* EXERCISE PROMPT
Repeat exactly, and nothing more, the lines from the one that includes "Given: Toggle off Align Peaks" through the final line of the entries; skip the pictures.
[Start of section]
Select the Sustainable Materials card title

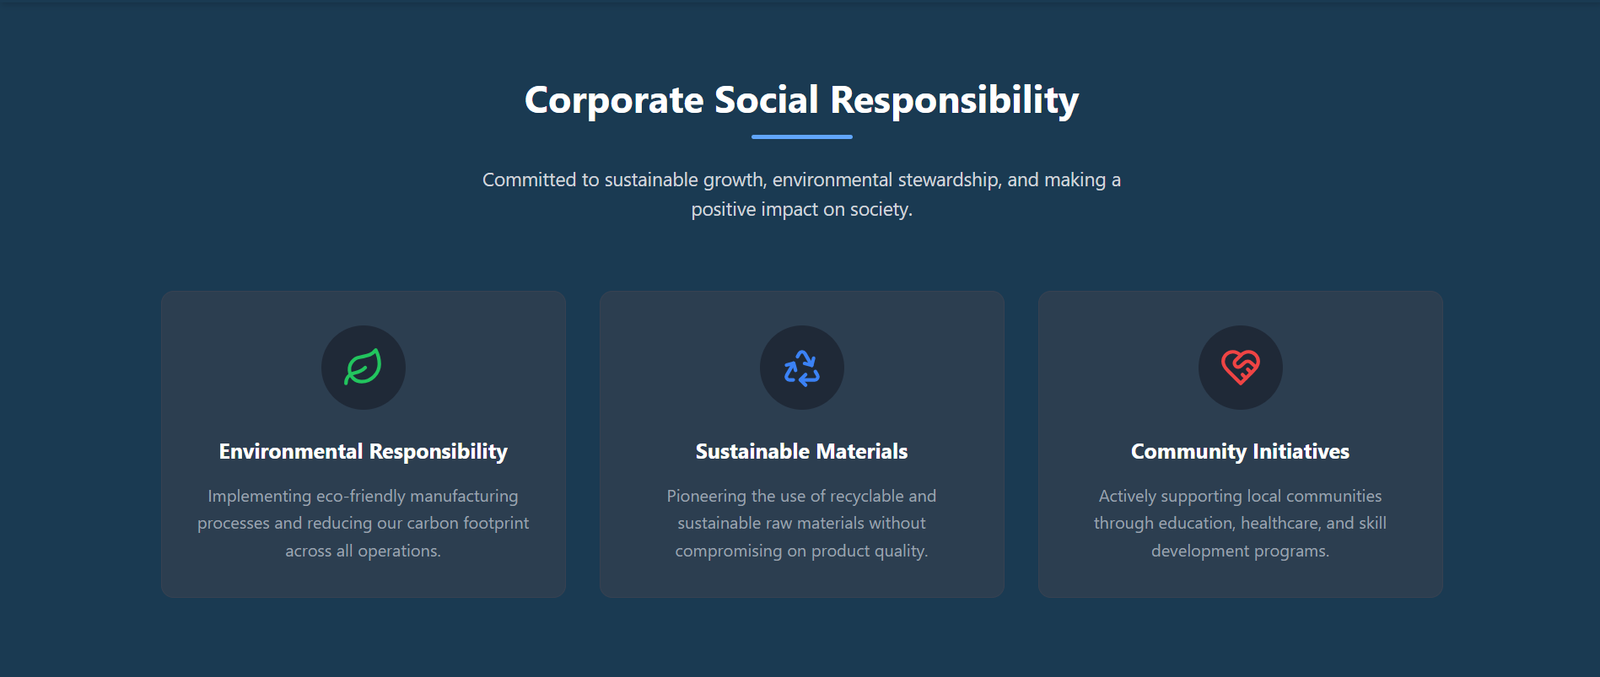coord(802,452)
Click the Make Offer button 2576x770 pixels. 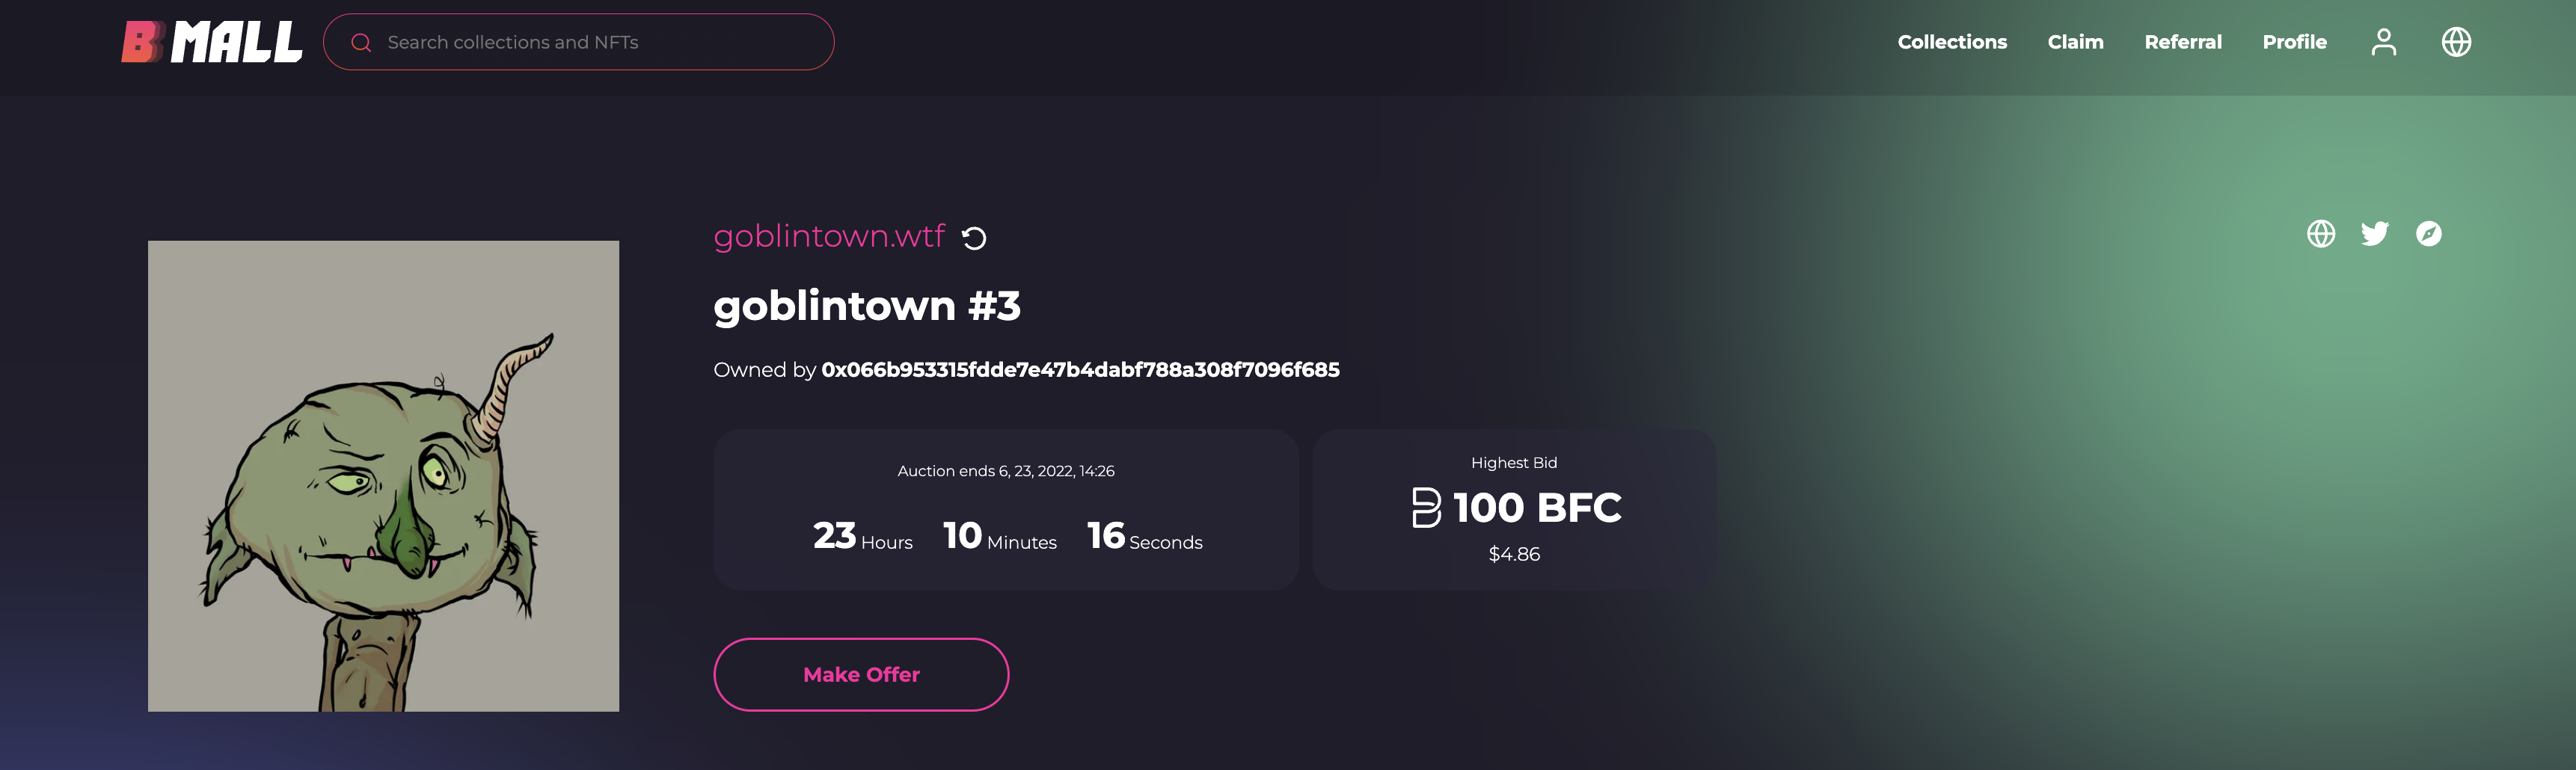(x=861, y=675)
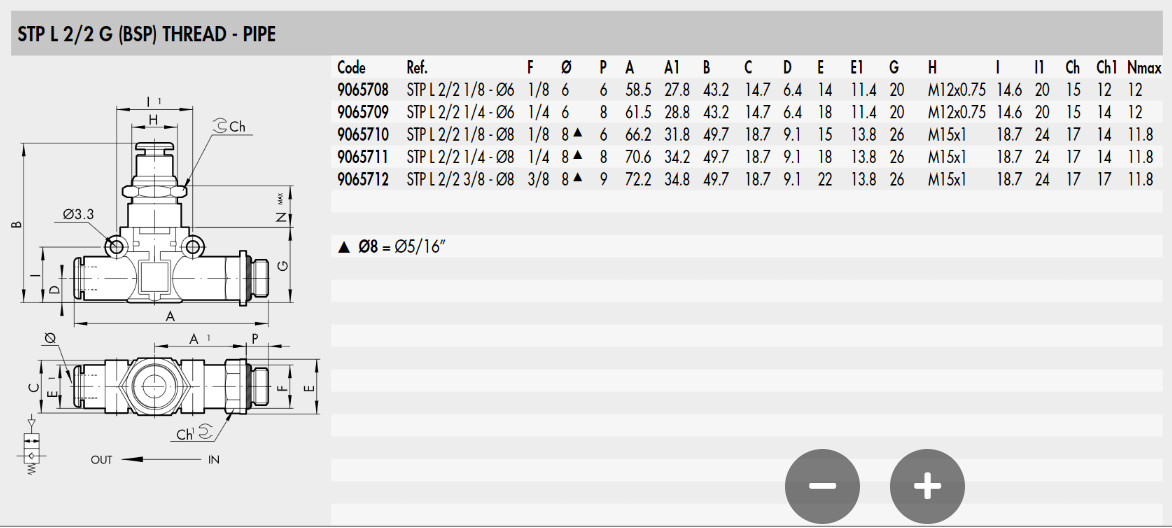Click the black triangle footnote marker in legend
1172x528 pixels.
[x=344, y=248]
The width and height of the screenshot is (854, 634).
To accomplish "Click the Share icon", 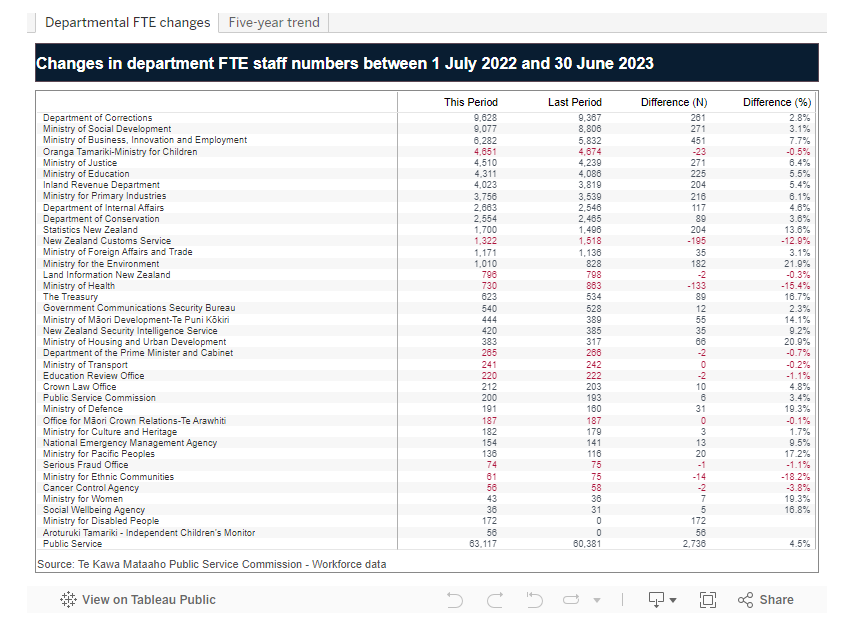I will tap(745, 600).
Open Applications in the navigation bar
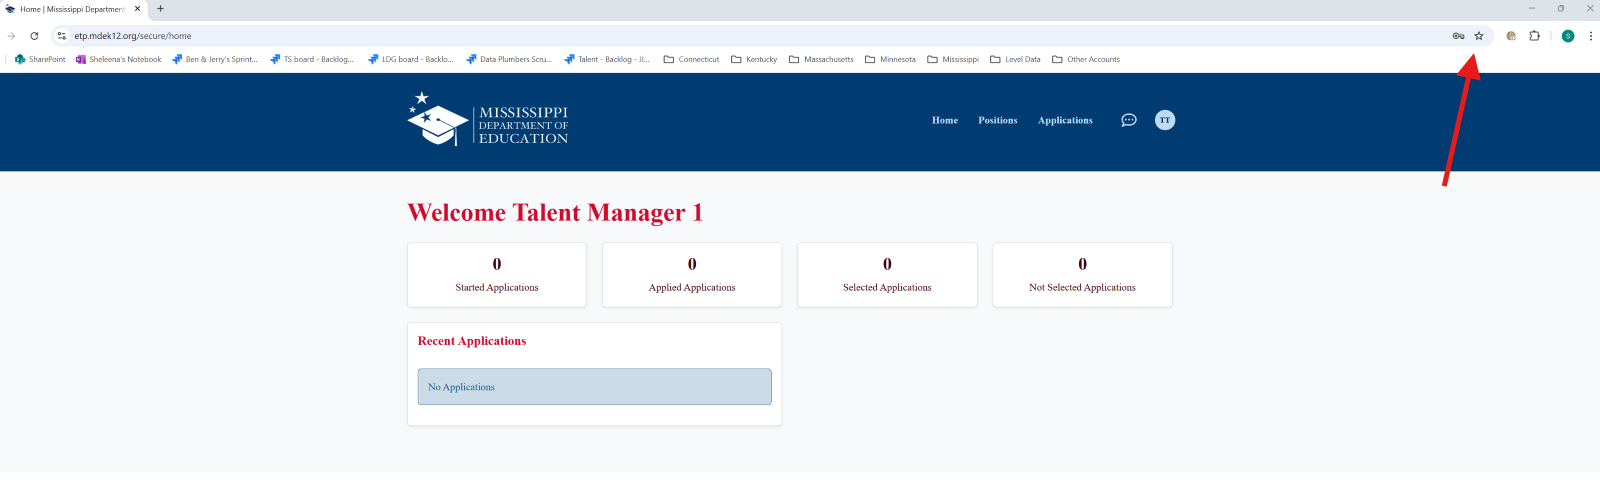Image resolution: width=1600 pixels, height=504 pixels. coord(1065,120)
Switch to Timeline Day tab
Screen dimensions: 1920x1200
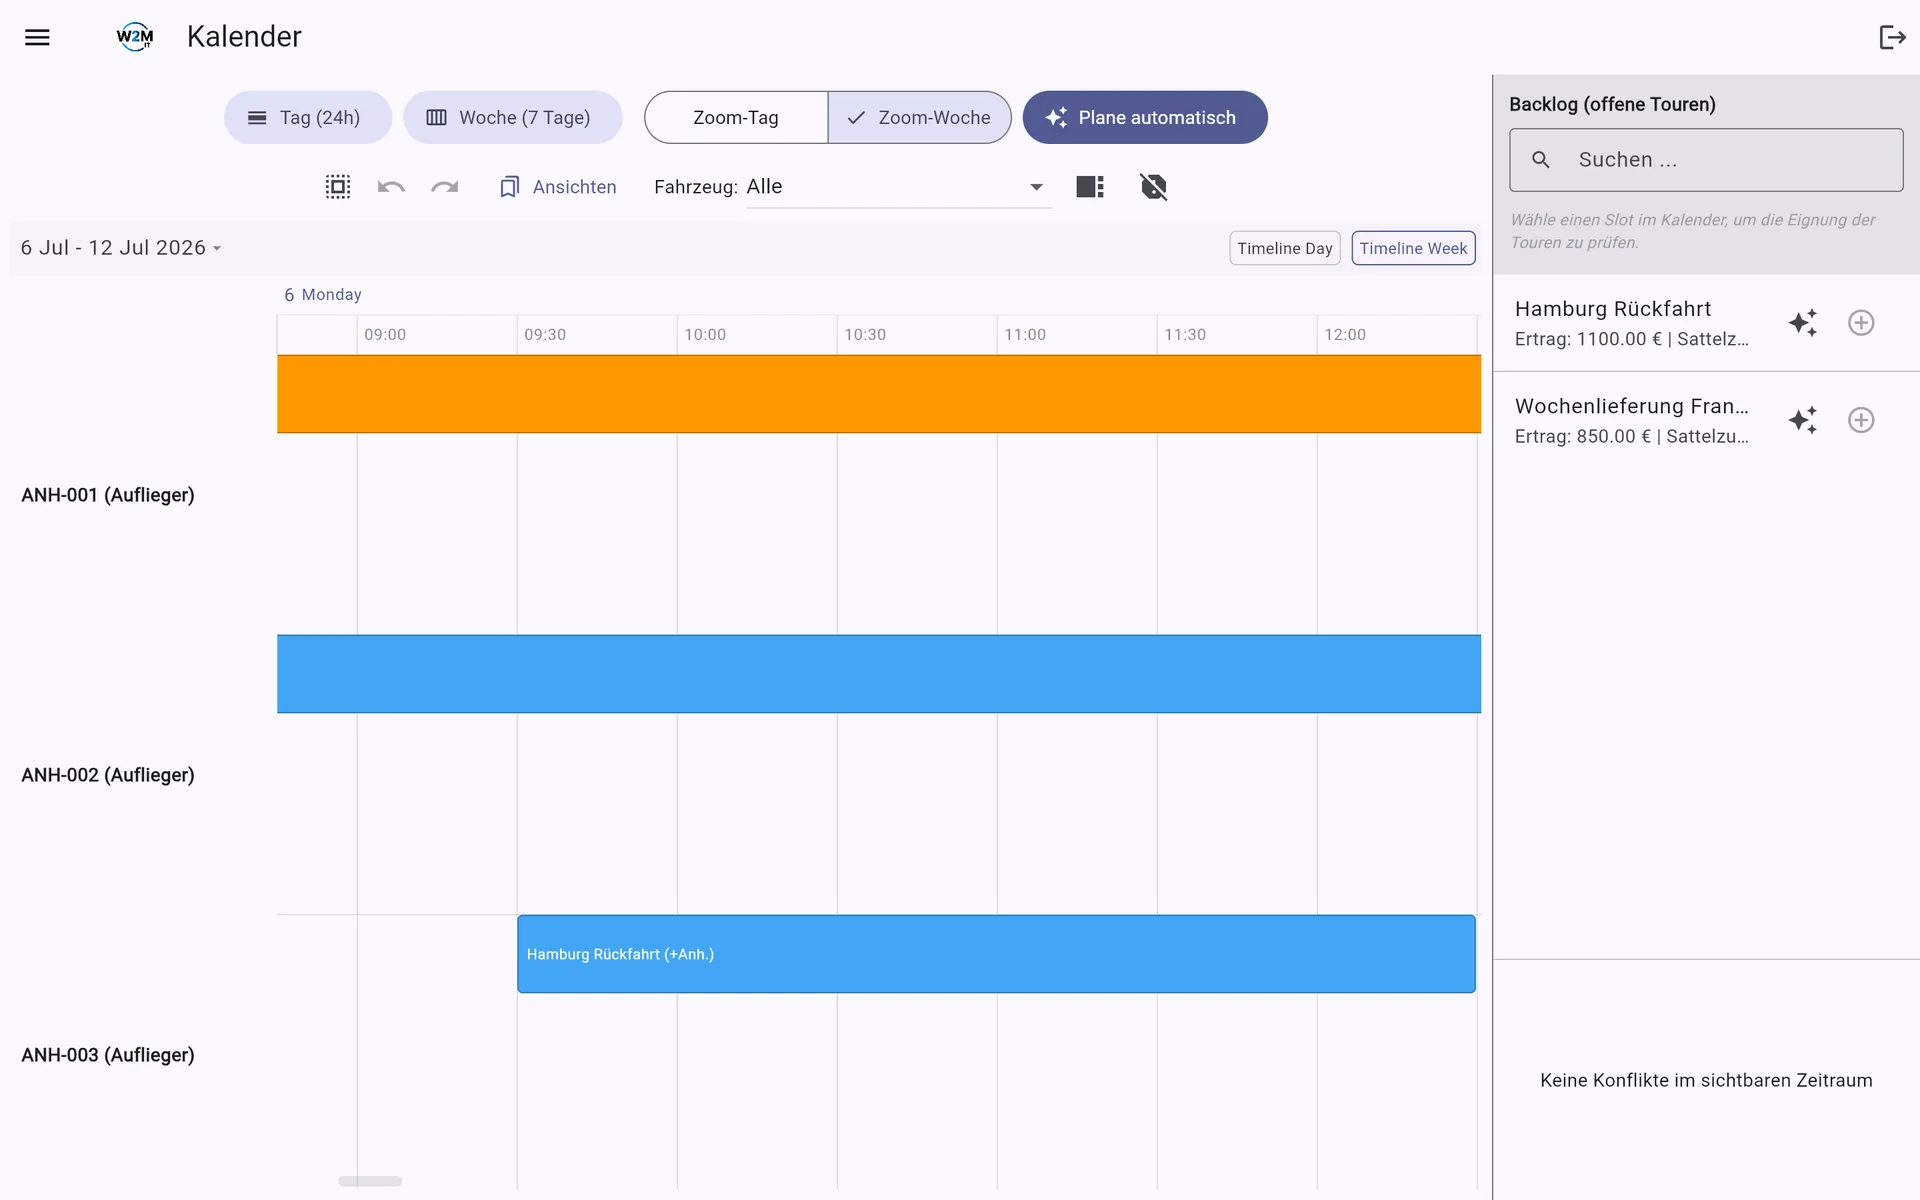point(1284,248)
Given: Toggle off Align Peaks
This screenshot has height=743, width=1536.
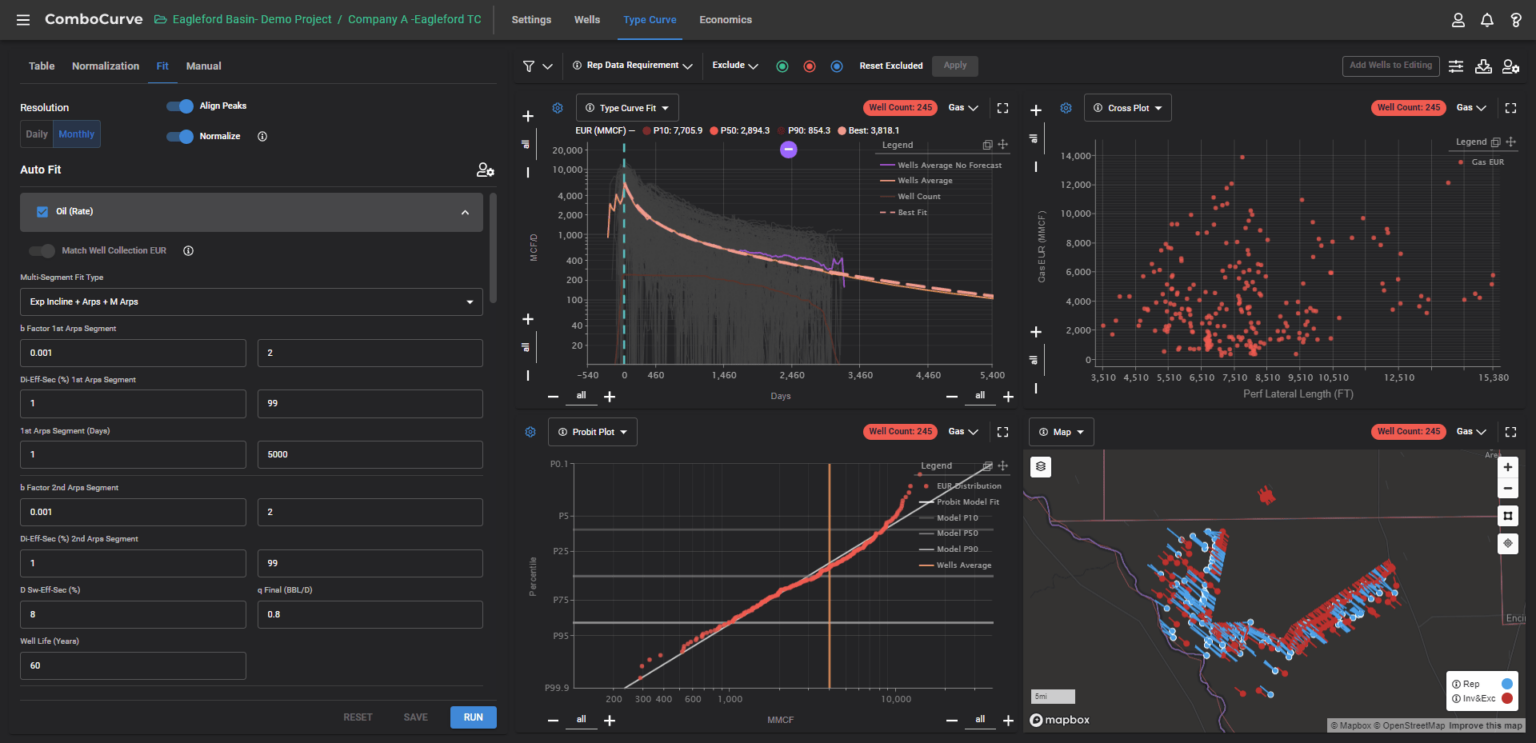Looking at the screenshot, I should 180,107.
[End of section]
* SOLVED PROBLEM
Given: Toggle off Align Peaks
This screenshot has height=743, width=1536.
Looking at the screenshot, I should 180,107.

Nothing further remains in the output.